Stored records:
BEGIN
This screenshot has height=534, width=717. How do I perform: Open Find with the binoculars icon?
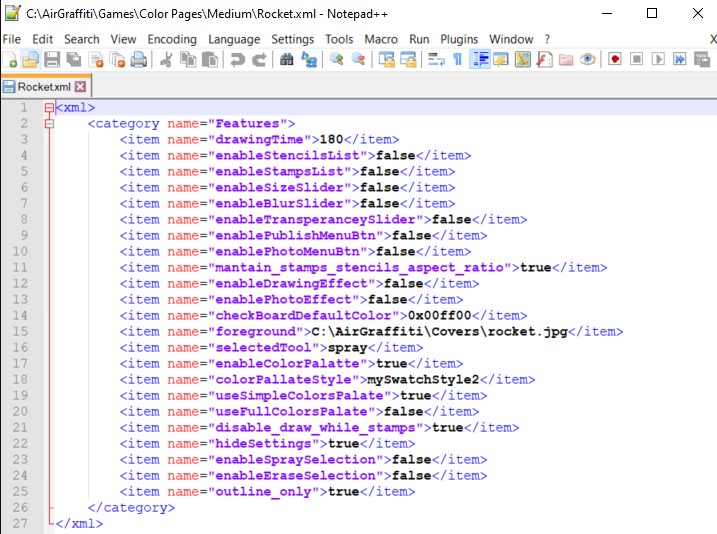coord(287,59)
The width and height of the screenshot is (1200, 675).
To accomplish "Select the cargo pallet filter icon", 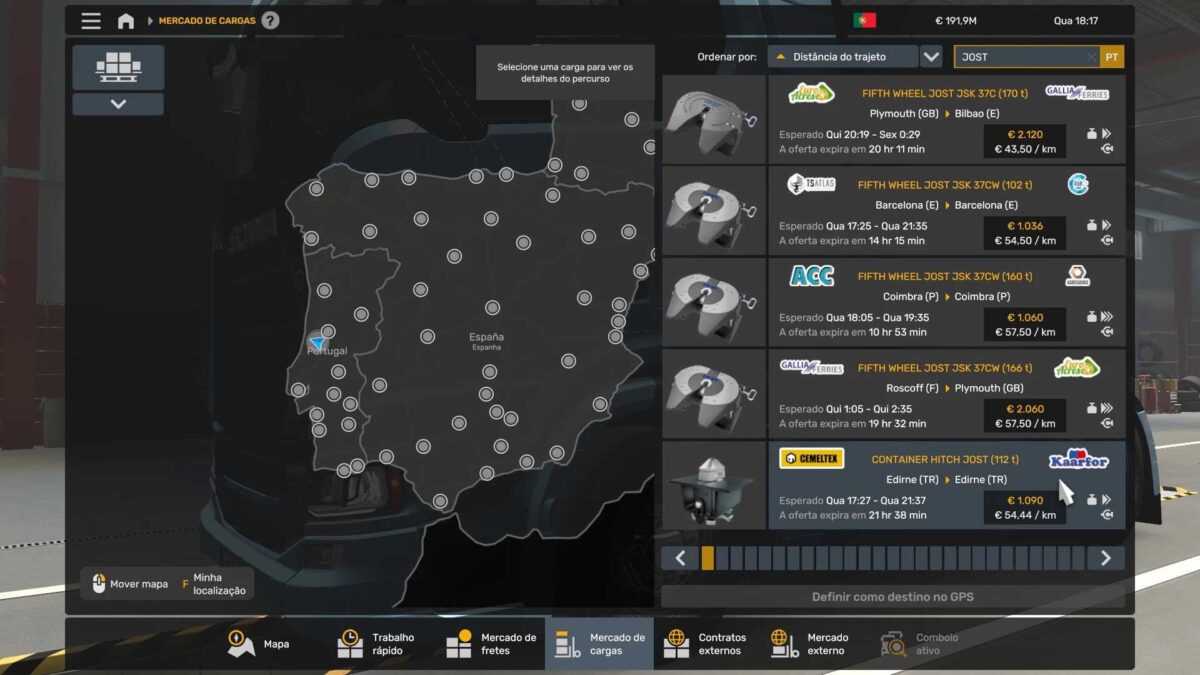I will [x=118, y=67].
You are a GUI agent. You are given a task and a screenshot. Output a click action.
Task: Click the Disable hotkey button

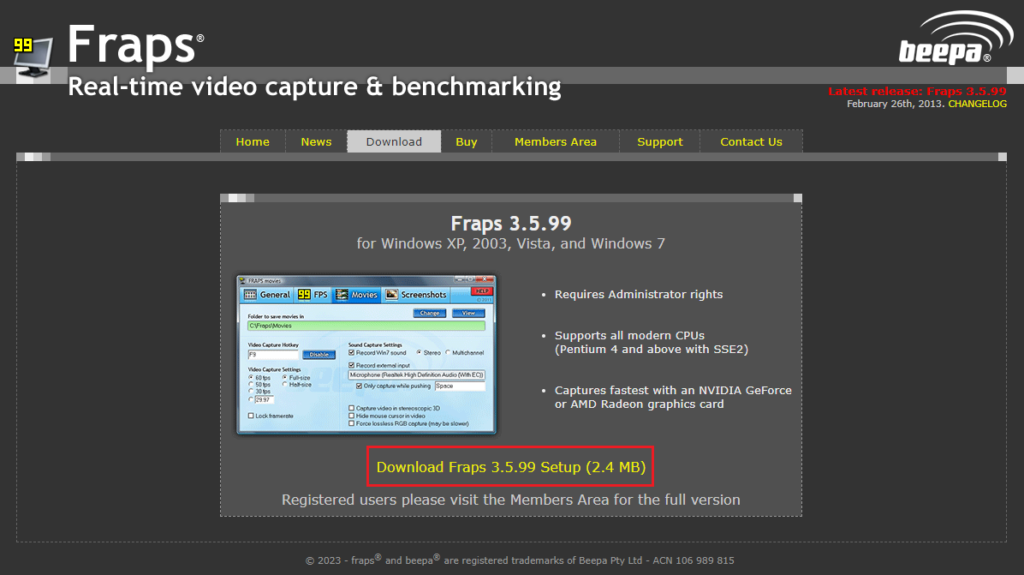click(x=318, y=354)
END
BRIEF:
In the records above, find the line with "You are a GUI" and copy from it through the last line exactly, without the pictures.

COMPLETED TASK:
You are a GUI agent. You are given a task and a screenshot. Output a click action.
Task: Click the Disable hotkey button

click(x=318, y=354)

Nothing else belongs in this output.